Frequently Asked Questions

What is the IUPAC name of 6-[(Z)-but-1-enyl]-5-ethenyl-2-methylidene-3,4-dihydro-1,3-thiazine?
The IUPAC name of 6-[(Z)-but-1-enyl]-5-ethenyl-2-methylidene-3,4-dihydro-1,3-thiazine (CID 142074118) is 6-[(Z)-but-1-enyl]-5-ethenyl-2-methylidene-3,4-dihydro-1,3-thiazine.
What is the SMILES notation for 6-[(Z)-but-1-enyl]-5-ethenyl-2-methylidene-3,4-dihydro-1,3-thiazine?
The canonical SMILES for 6-[(Z)-but-1-enyl]-5-ethenyl-2-methylidene-3,4-dihydro-1,3-thiazine is C=CC1=C(/C=C\CC)SC(=C)NC1.
What is the InChIKey of 6-[(Z)-but-1-enyl]-5-ethenyl-2-methylidene-3,4-dihydro-1,3-thiazine?
The InChIKey is YXEIDQRBAIWMPS-SREVYHEPSA-N. The full InChI is InChI=1S/C11H15NS/c1-4-6-7-11-10(5-2)8-12-9(3)13-11/h5-7,12H,2-4,8H2,1H3/b7-6-.

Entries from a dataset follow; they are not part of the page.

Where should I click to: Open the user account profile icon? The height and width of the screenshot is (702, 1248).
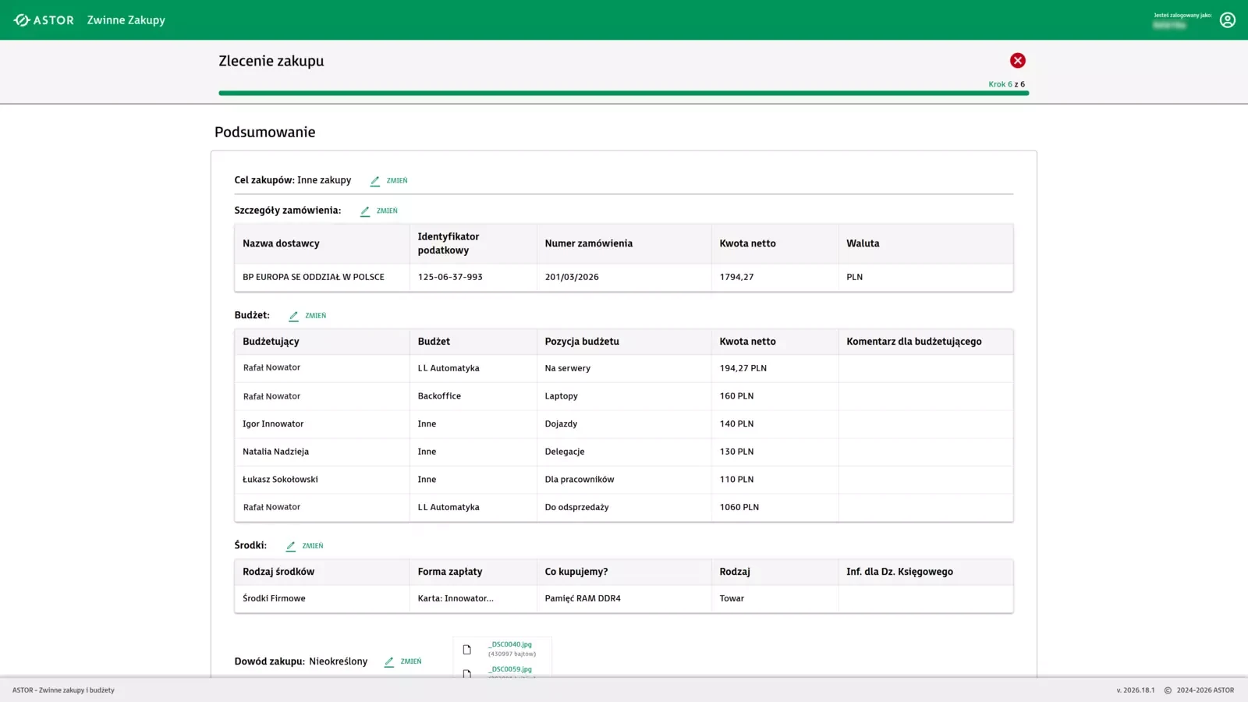click(x=1227, y=20)
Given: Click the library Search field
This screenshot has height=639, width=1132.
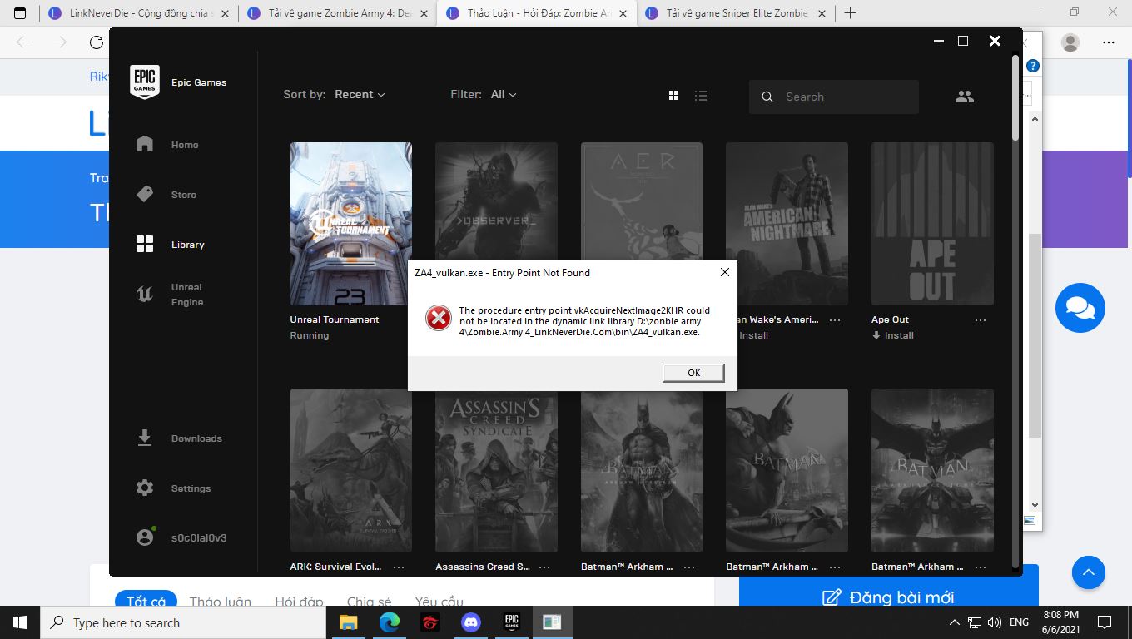Looking at the screenshot, I should 841,97.
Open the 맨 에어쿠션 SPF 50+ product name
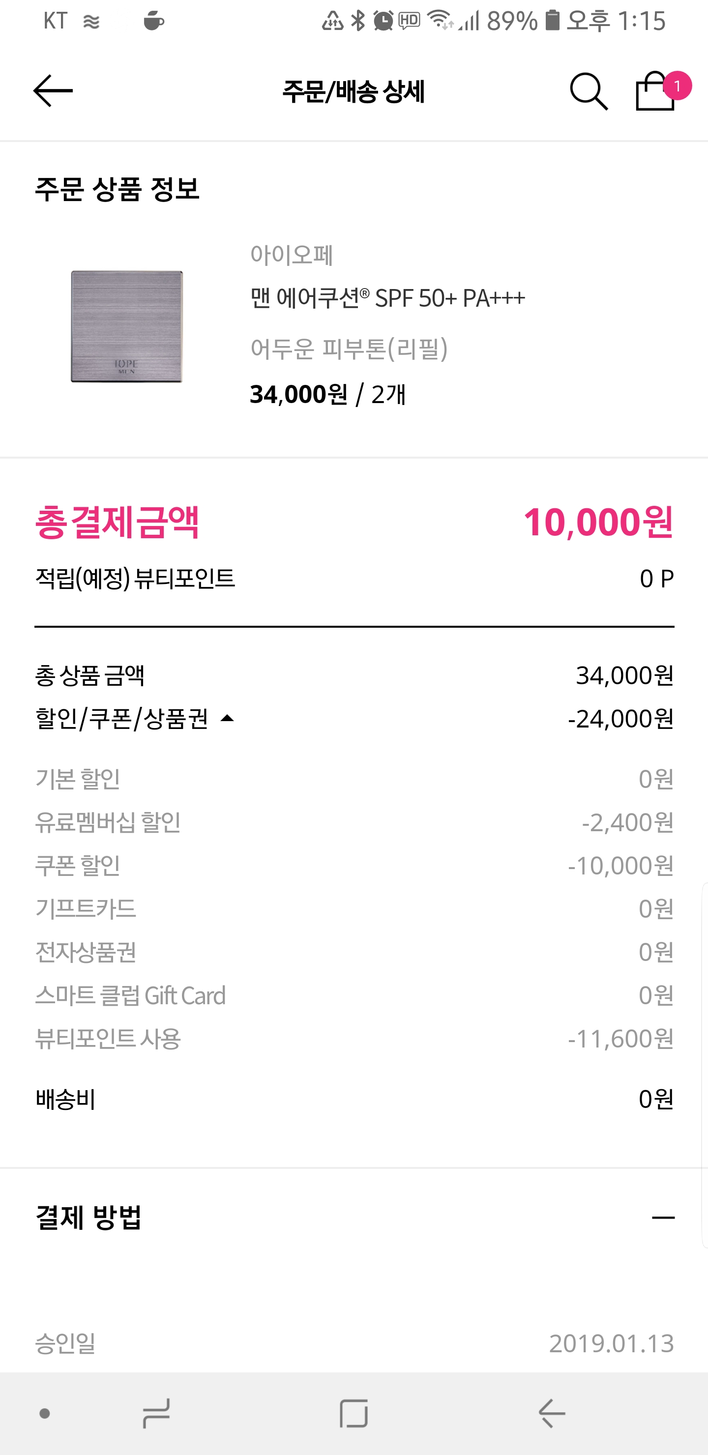The height and width of the screenshot is (1455, 708). point(388,298)
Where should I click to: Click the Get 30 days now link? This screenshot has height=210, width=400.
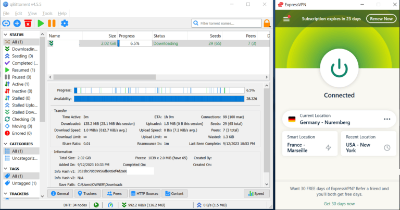[x=339, y=204]
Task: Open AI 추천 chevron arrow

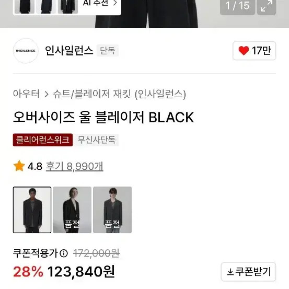Action: [x=115, y=3]
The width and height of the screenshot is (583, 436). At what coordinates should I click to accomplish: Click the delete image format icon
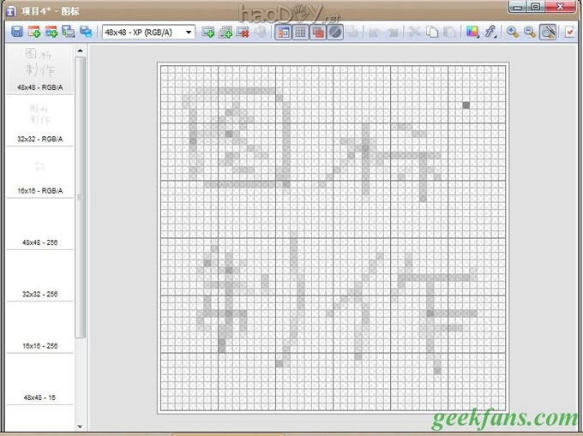243,32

What are the key properties of 6-[(Z)-but-1-enyl]-5-ethenyl-2-methylidene-3,4-dihydro-1,3-thiazine?
6-[(Z)-but-1-enyl]-5-ethenyl-2-methylidene-3,4-dihydro-1,3-thiazine has a molecular weight of 193.31 g/mol, XLogP of 3.20, 3 rotatable bonds, 1 hydrogen bond donors, and 2 hydrogen bond acceptors.
Where does this data come from?
All data for 6-[(Z)-but-1-enyl]-5-ethenyl-2-methylidene-3,4-dihydro-1,3-thiazine is sourced from PubChem (CID 142074118), the world's largest open chemistry database maintained by the National Library of Medicine (NIH).